Stalled global trade talks looked set to inch forward as leading trade negotiators gathered in the Swiss ski resort of Davos yesterday, with Europe's top trade official Peter Mandelson suggesting a breakthrough within a month.
About 30 trade ministers will get together today to discuss the Doha round of World Trade organization talks which was suspended last July because of differences between the European Union, the United States and emerging countries.
Hopes of an agreement in the snowy Swiss mountains have been played down, but European Trade Commissioner Mandelson suggested major progress in the five-year-old round of talks could be made shortly.
Mandelson told the Financial Times newspaper: "I believe we can get a breakthrough on the big numbers in agriculture and industrial goods in the next month or so."
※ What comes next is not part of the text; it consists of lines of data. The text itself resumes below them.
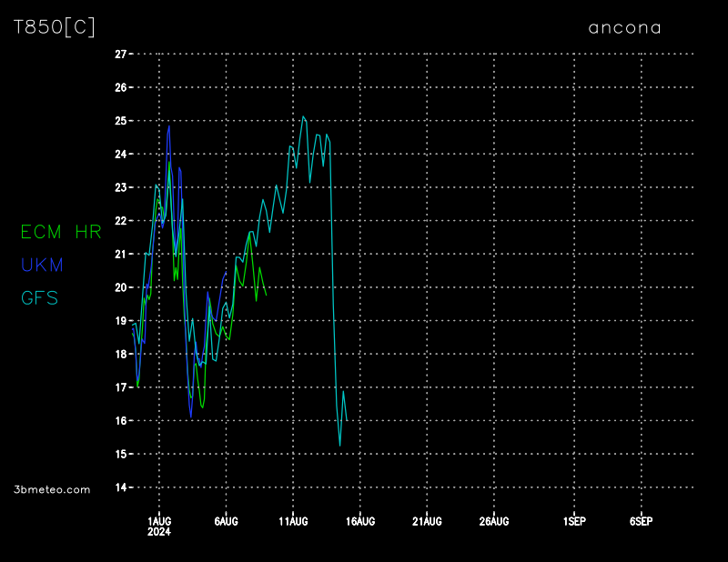Select the UKM legend entry

[42, 265]
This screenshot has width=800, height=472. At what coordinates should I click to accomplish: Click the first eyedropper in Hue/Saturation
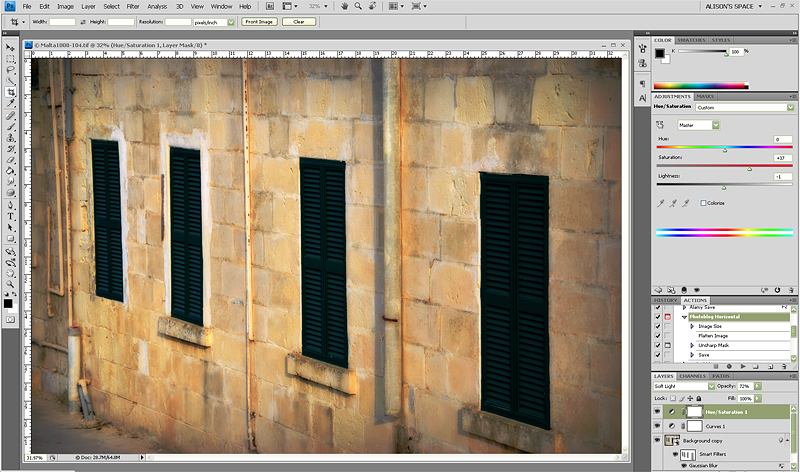click(660, 203)
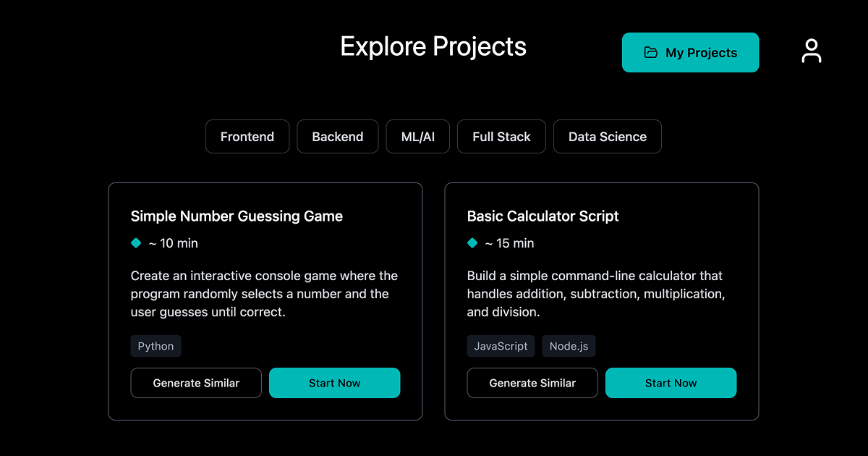868x456 pixels.
Task: Click the Explore Projects heading
Action: (433, 46)
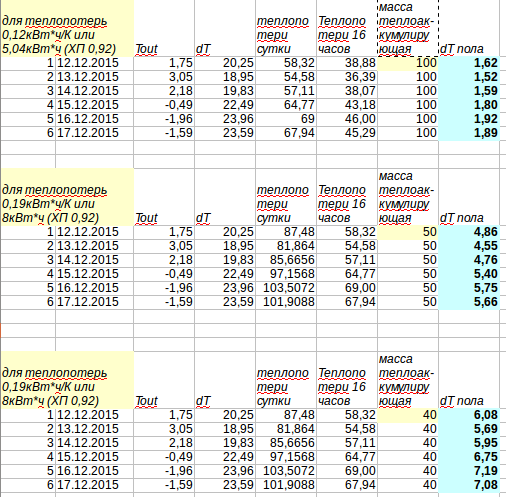Click the cell with value 69 in first table

(286, 119)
"The agricultural consultations between the EU and the U.S. are through the worst.... We are approaching the endgame in that regard."
More than 60 chief executives and chairmen have stepped up the pressure on trade chiefs by issuing a joint statement urging leaders in rich and poor nations to bridge their differences within weeks.
"We are united in our concern that failure to restart the Doha Round discussions immediately and conclude them within the next six months will seriously damage the global community," said an endorsed statement from the International Business Council, issued at the Davos meeting.
The Doha round was suspended by WTO director-general Pascal Lamy in July following five years of acrimonious meetings.
The round, which aims to break down trade barriers for the benefit of developing countries, is blocked because of differences between the EU and the United States on farm issues, and discord between rich and poor countries about trade in industrial products and services.
"Agriculture is holding up everything. When that gets done, other dominoes have to fall into place fairly quickly," one WTO official said on Thursday.
U.S. Trade Representative Susan Schwab on Thursday appeared to be more pessimistic about a breakthrough than Mandelson.
"I don't think we're looking at a breakthrough in the near term," the most senior U.S. trade official told Agence France-Presse.
"But I think we're making some progress and some of the key players really are engaging - Brazil, the EU, the United States and other countries - and that makes me cautiously optimistic that we are laying the groundwork for a breakthrough," she added.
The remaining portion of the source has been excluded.